Beitragvon Joachim Stiller » 30.09.2013, 12:39

„Die linkshändige Frau“ von Peter Handke

Die Erzählung von Peter Handke erschien 1976 und ist ein Arbeitsergebnis aus seinem Drehbuch zum gleichnamigen Film. Erzählt wird die Geschichte einer Ehekrise. Eine uns zunächst unbekannte Frau kündigt spontan ihre Ehe auf, um sich selber zu entdecken. Später erfahren wir dann, dass sie Marianne heißt, eine Frau, die, durchaus im Kontext zum Titel, ohne jede Eigenschaften bleibt, verheiratet mit dem ebenfalls vollkommen eigenschaftslosen Verkaufsleiter „Bruno“ (ein Allerweltsname). Sie wohnen mit ihrem gemeinsamen Sohn in einer Bungalowsiedling am Rande einer uns unbekannten Großstadt.

Als Bruno von einer Geschäftsreise zurückkomme, kündigt Maianne ihm die Ehe, er zieht zur gemeinsamen Freundin, der Lehrerin Fanciska. Marianne nimmt ihre frühere Arbeit als Übersetzerin wieder auf. Sie hält sowohl gegenüber ihrem immer aufdringlicher werdenden Mann stand, als auch gegenüber Franciskas Angebot, sich an einer Frauengruppe zu beteiligen. Später verliebt sie sich in einen Schauspieler. Am Schluss der Erzählung kommt es zum großen Show-down, bei dem sich alle Personen noch einmal in Mariannes Wohnung treffen. Doch Marianne und ihr Sohn bleiben am Ende allein zurück.

Die Erzählung ist eine reine Beziehungsgeschichte. In Zeiten des beginnenden Kommunikationszeitalters (Handke) beschreibt der Österreicher Peter Handke die totale Kommunikationslosigkeit und Kommunikationsunfähigkeit der Menschen. Die stellenweise kafkaesken Szenen werden mit geradezu Wittgensteinschem Sprachduktus in absoluter Nüchternheit beschrieben, ja, der Stil ist fast ein Berichtender, ohne dass dadurch die Erzählung leiden würde. Handke verwendet vor allem im ersten Drittel, der Noch-Zeit der Beziehung eine fast gänzlich adjektivlose Sprache, die in ihrer eigenschaftslosen Härte und in ihrem militärischen Stakato-Stil kaum zu ertragen ist. Damit verweist Handke auf die Kommunikationsunfähigkeit der Menschen. Später, nach dem Bruch, etwa ab dem zweiten Drittel, lockert und klart die Sprache etwas zur typisch Handkeschen halb-adjektivischen Sprache auf.
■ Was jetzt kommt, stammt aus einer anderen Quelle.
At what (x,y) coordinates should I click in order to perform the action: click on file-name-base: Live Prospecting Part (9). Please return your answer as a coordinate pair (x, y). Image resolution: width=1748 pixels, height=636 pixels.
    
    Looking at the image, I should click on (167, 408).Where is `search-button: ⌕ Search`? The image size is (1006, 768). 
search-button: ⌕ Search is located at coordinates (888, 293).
Die teilweise kafkaesken Sprachbilder sind sehr genau austariert und werden zu Chiffren des „Nicht-Mehr-Miteinander-Reden-Könnens“, z.B. formt Marianne ihre Hände zu einem Trichter, um ihren Sohn vom Fernseher wegzubekommen, oder bei der Begrüßung auf dem Flughafen legt Bruno Marianne den Kopf auf die Schulter, „als ob er sich ausruhen wolle“. Wer erinnert sich da nicht an das Kindergartenspiel: „Pfütze, Pfütze, zehn Minuten Stütze“.
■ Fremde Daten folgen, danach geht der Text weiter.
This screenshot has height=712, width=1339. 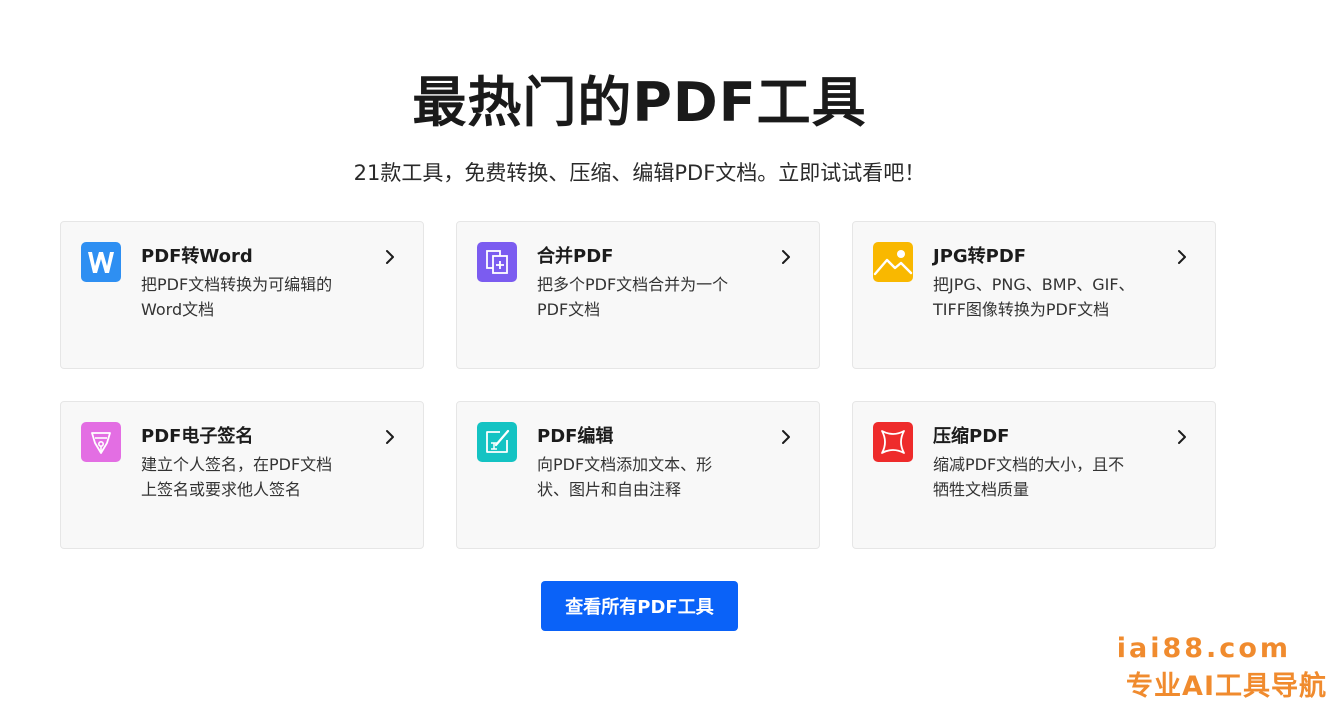 What do you see at coordinates (648, 477) in the screenshot?
I see `tool-description: 向PDF文档添加文本、形 状、图片和自由注释` at bounding box center [648, 477]. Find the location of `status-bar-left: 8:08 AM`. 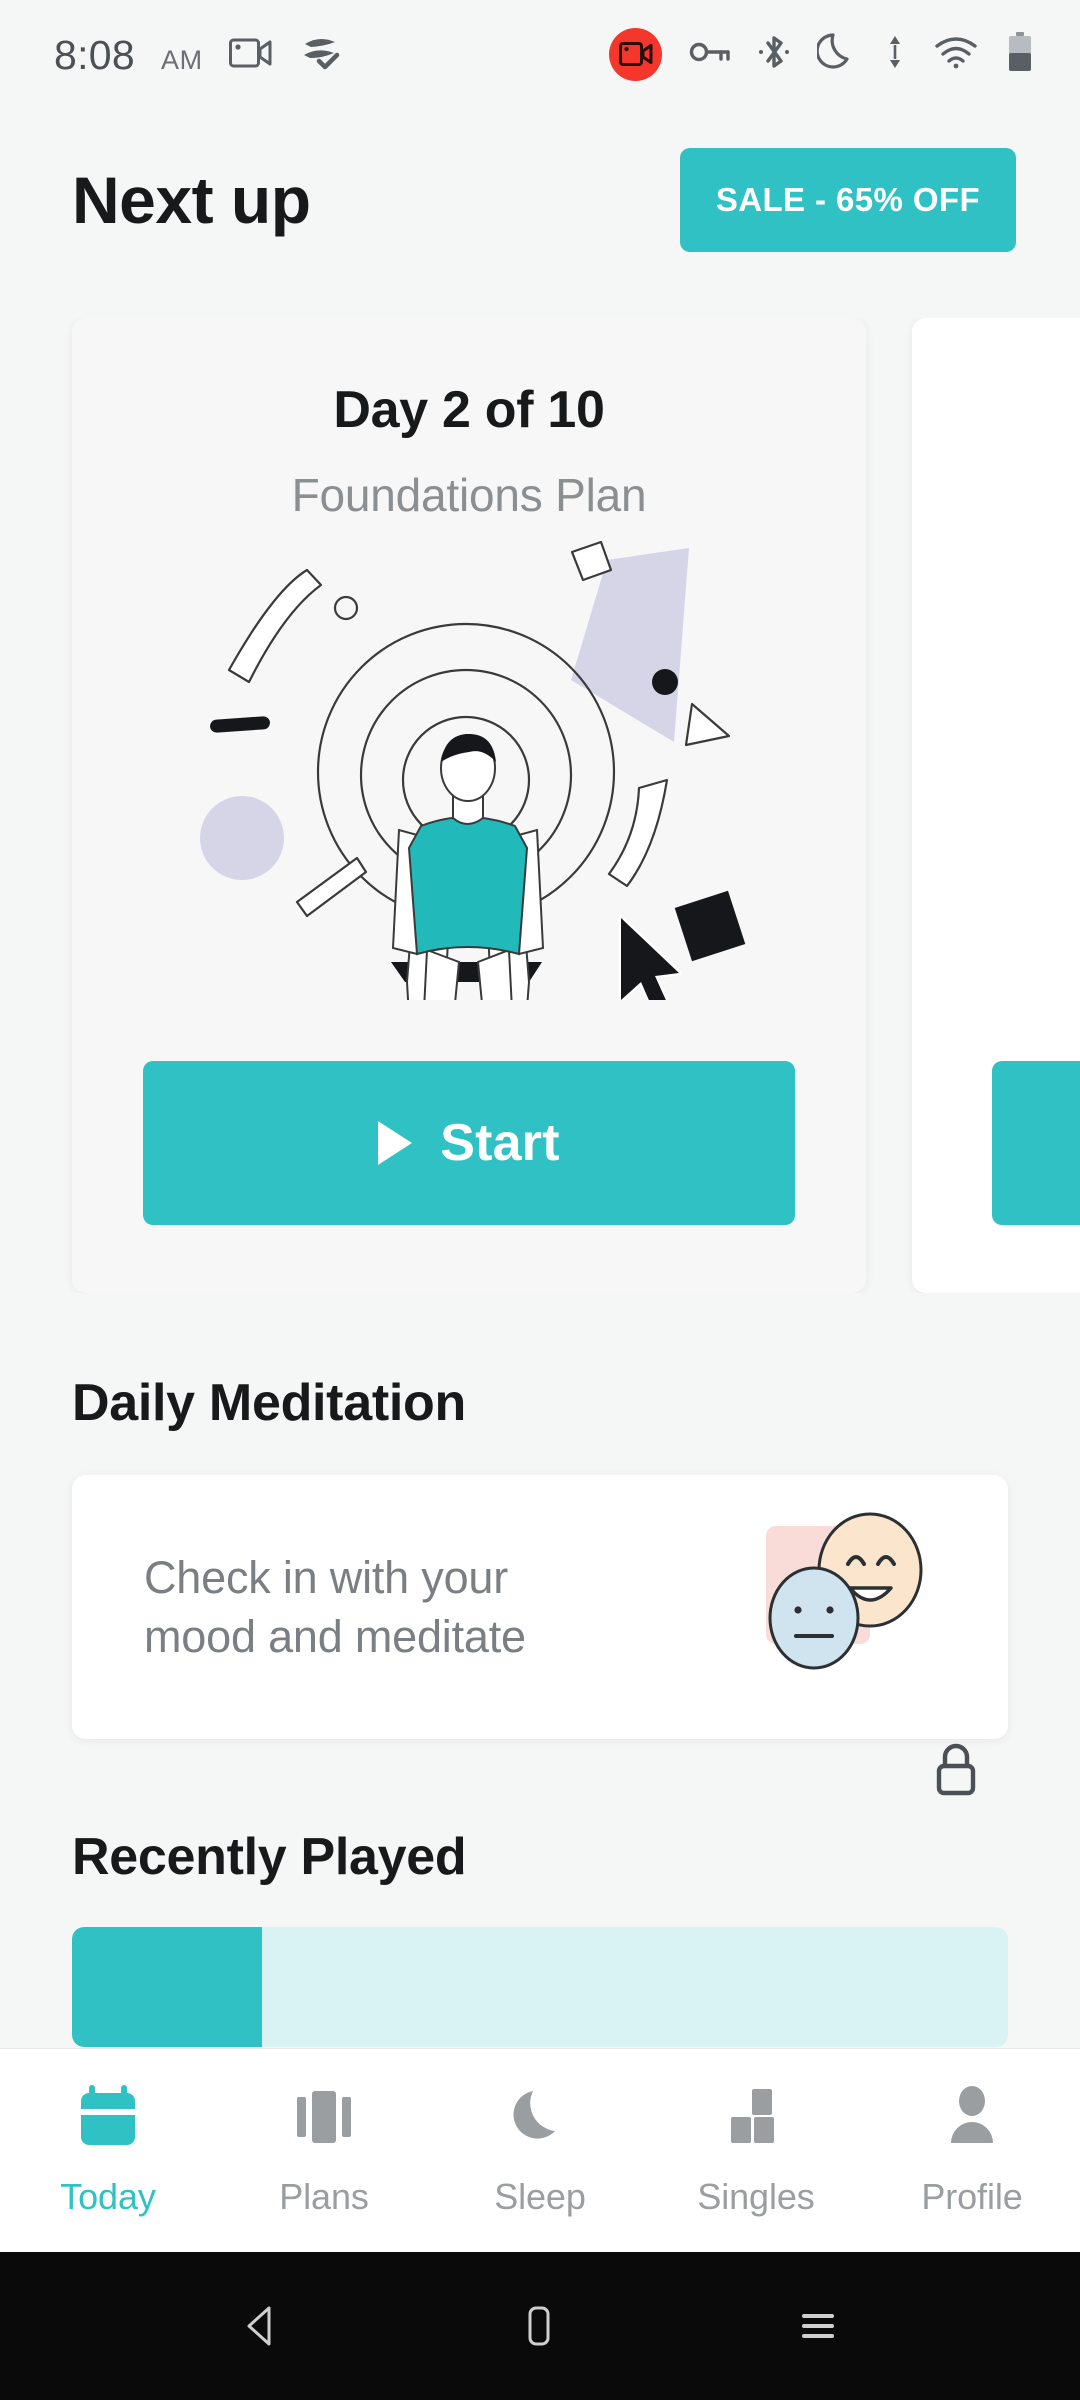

Handke ist ein technischer Meister, ein Meister der Kommunikationslosigkeit, der Trostlosigkeit und der Hoffnungslosigkeit, bis hin zur Depression. Buchtitel, wie „Wunschloses Unglück“, „Versuch über die Müdigkeit“ oder „Die Angst des Tormanns beim Elfmeter“ sprechen Bände.
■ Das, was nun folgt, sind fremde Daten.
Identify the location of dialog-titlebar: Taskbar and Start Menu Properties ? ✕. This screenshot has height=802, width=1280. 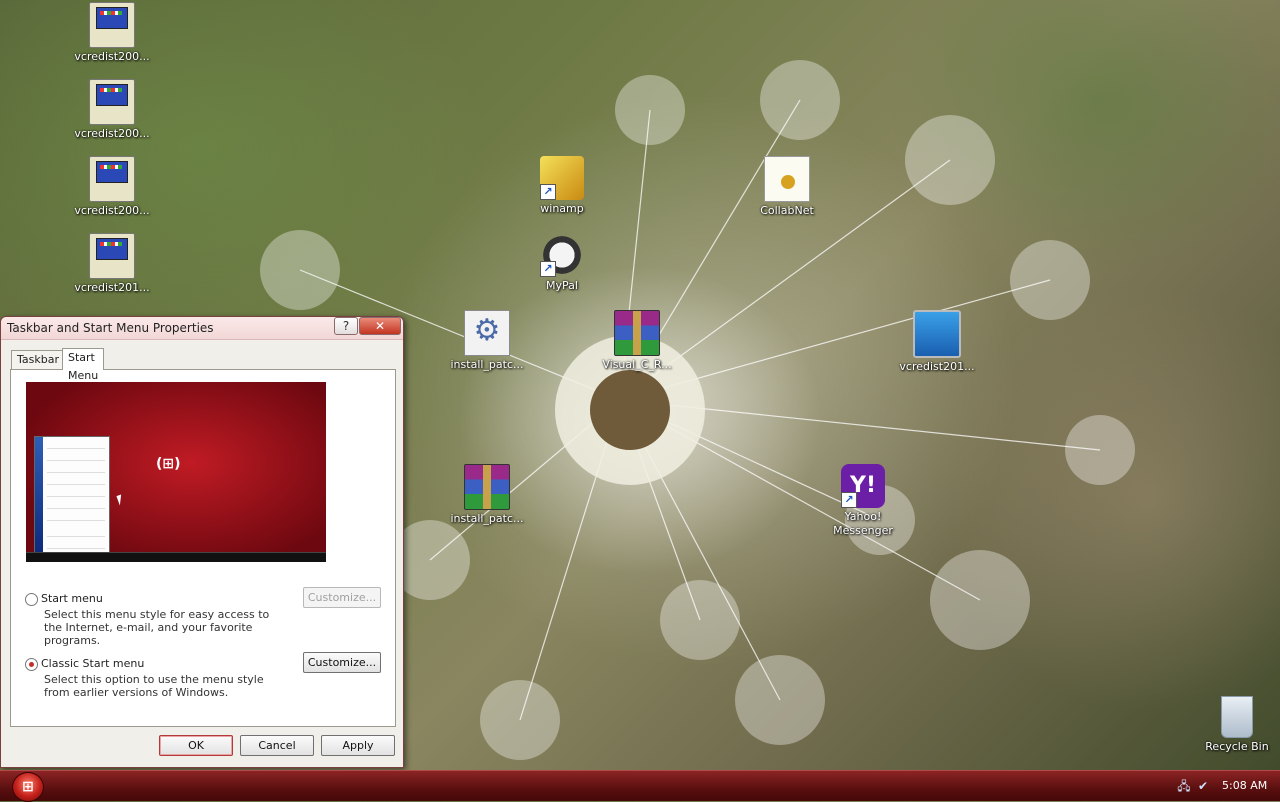
(202, 328).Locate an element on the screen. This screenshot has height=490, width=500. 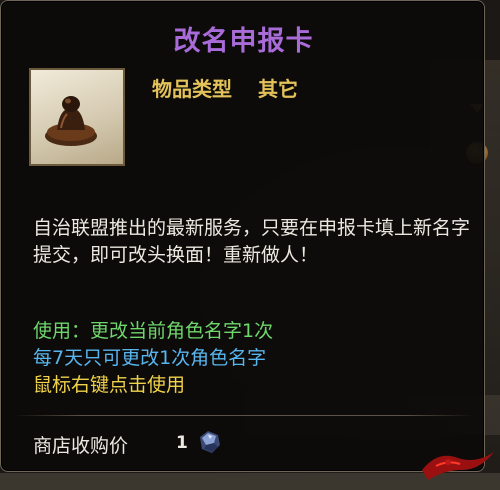
silver-ore-coin-icon is located at coordinates (209, 442).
Handke ist wohl der vielleicht trostloseste und depressivste Schriftsteller der Gegenwart, nicht zuletzt wegen seiner hoffnungslosen Perspektivlosigkeit. Und trotzdem sind seine Werke durchaus sehr fordernd, und, ob ihrer rein technischen Qualitäten, sogar sehr anregend. Handke lebt heute, ähnlich wie Milan Kundera, in der Nähe von Paris.